===== Input records
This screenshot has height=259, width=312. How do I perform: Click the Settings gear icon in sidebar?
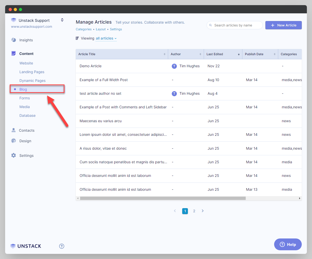[x=14, y=155]
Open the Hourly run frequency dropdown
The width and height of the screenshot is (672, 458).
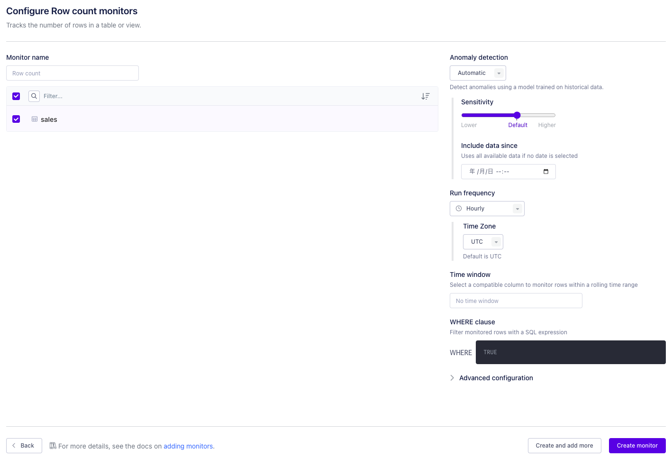pos(487,209)
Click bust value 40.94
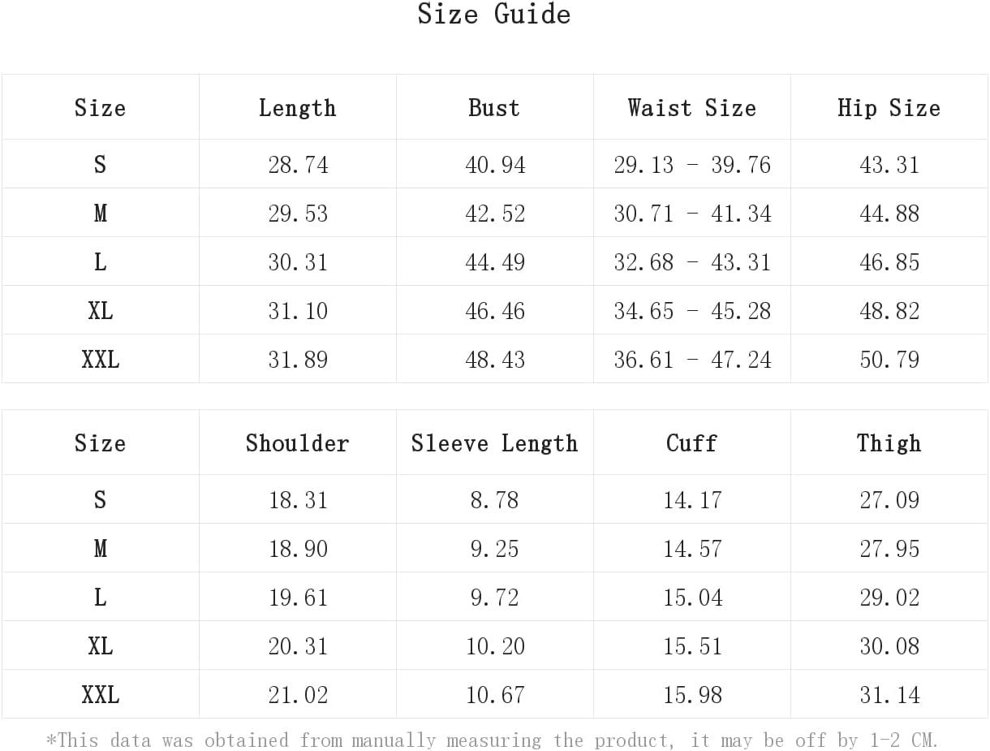Viewport: 990px width, 751px height. (495, 165)

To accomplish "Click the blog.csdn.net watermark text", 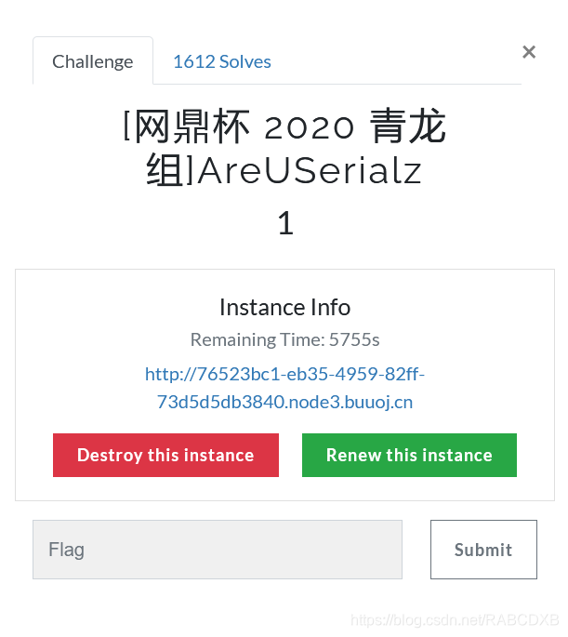I will click(x=455, y=620).
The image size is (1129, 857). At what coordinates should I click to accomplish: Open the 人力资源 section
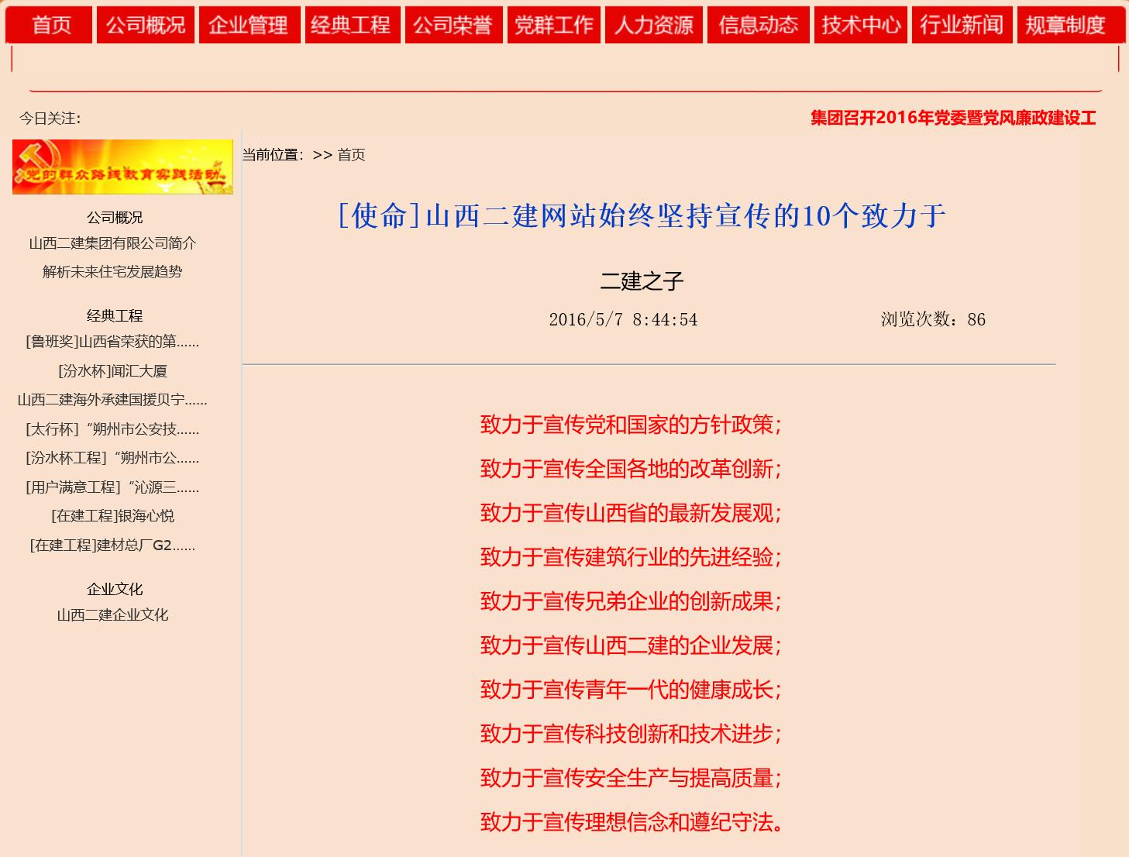coord(655,25)
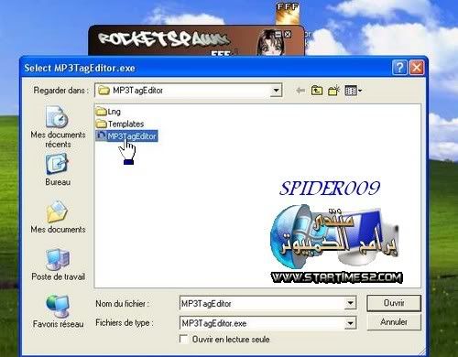Open Poste de travail location

click(x=58, y=265)
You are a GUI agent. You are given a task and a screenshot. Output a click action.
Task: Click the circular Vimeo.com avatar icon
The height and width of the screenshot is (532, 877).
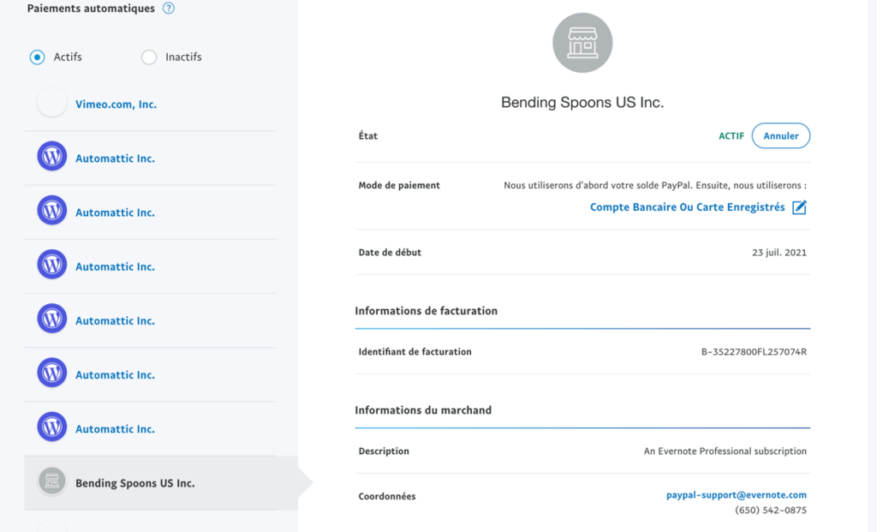click(x=51, y=102)
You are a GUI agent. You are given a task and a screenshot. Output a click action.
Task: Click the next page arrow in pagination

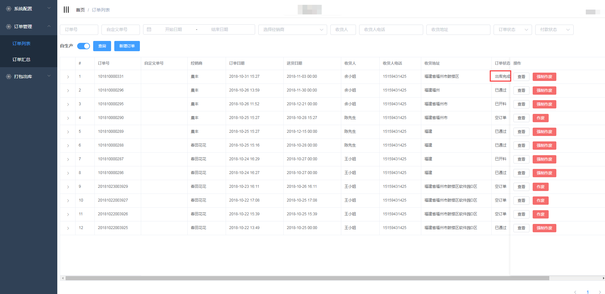600,292
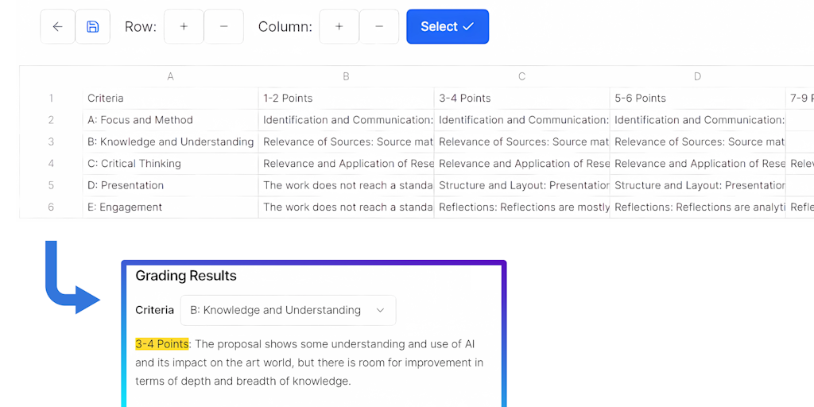Click the "5-6 Points" header cell
Screen dimensions: 814x407
click(x=640, y=99)
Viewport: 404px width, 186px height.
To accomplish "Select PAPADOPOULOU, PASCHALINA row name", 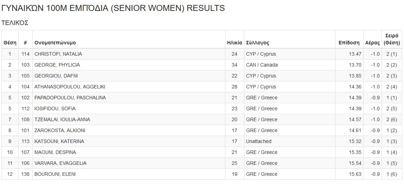I will coord(70,98).
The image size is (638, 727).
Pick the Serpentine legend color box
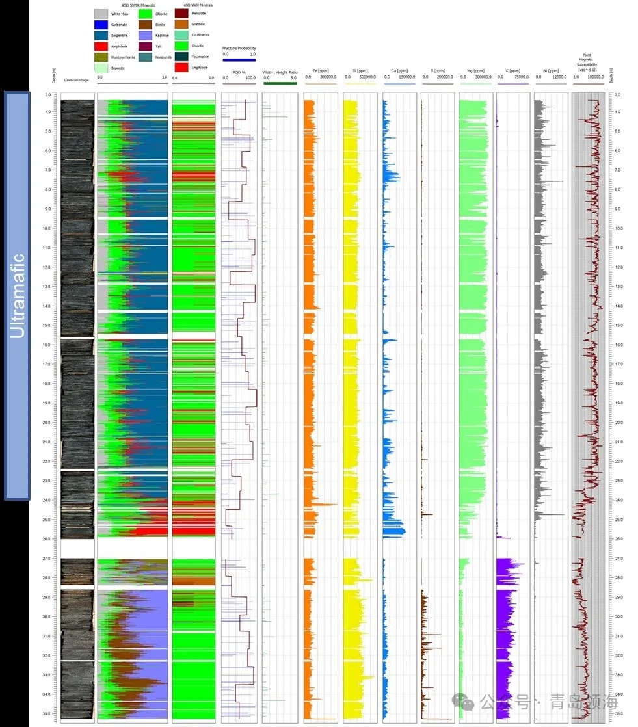tap(101, 35)
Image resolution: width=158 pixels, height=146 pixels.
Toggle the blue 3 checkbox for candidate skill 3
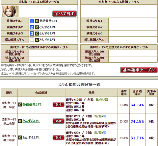click(x=32, y=33)
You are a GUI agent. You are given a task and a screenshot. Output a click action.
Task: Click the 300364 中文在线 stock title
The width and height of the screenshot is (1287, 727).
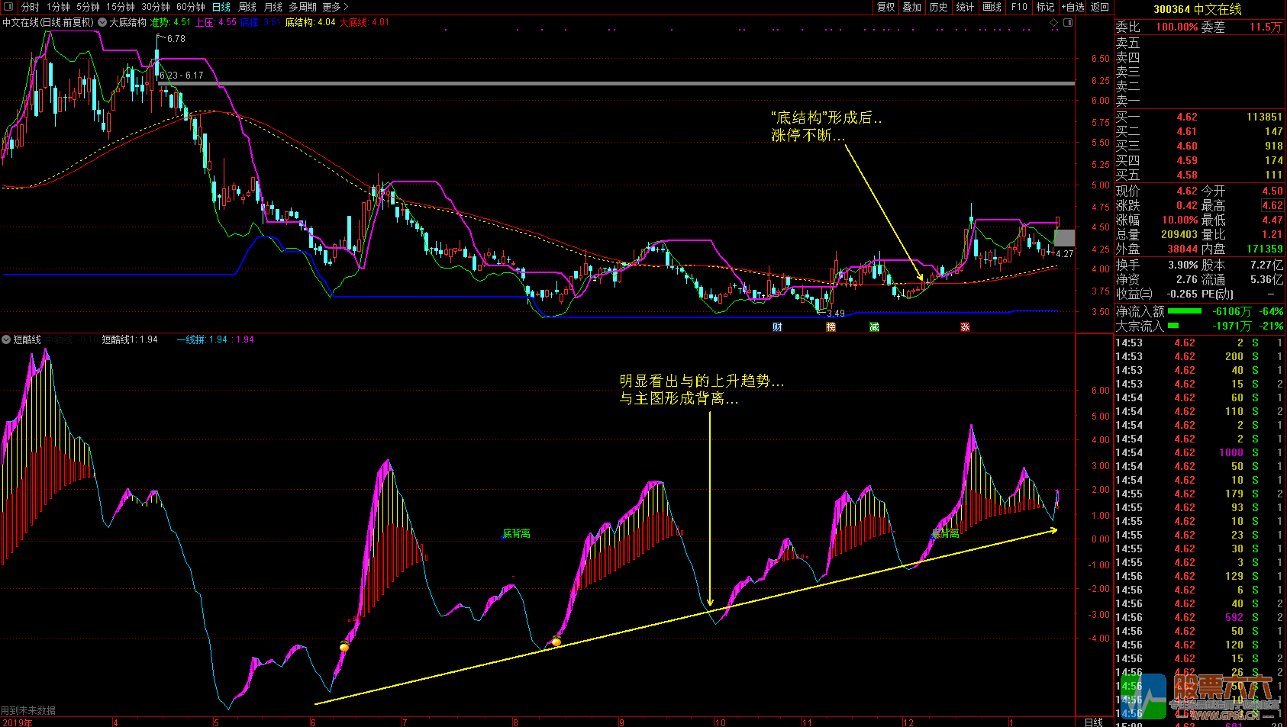pyautogui.click(x=1197, y=9)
==========
__Problem requirements__: Please repeat, exactly as written, only the lines from the line with "Toggle the blue" to the end of the data, leaving out every picture.

__Reply__:
Toggle the blue 3 checkbox for candidate skill 3
click(x=32, y=33)
You are a GUI agent. You are given a task and a screenshot. Output a click action.
Task: Click the 300364 中文在线 stock title
The width and height of the screenshot is (1287, 727).
pyautogui.click(x=1197, y=9)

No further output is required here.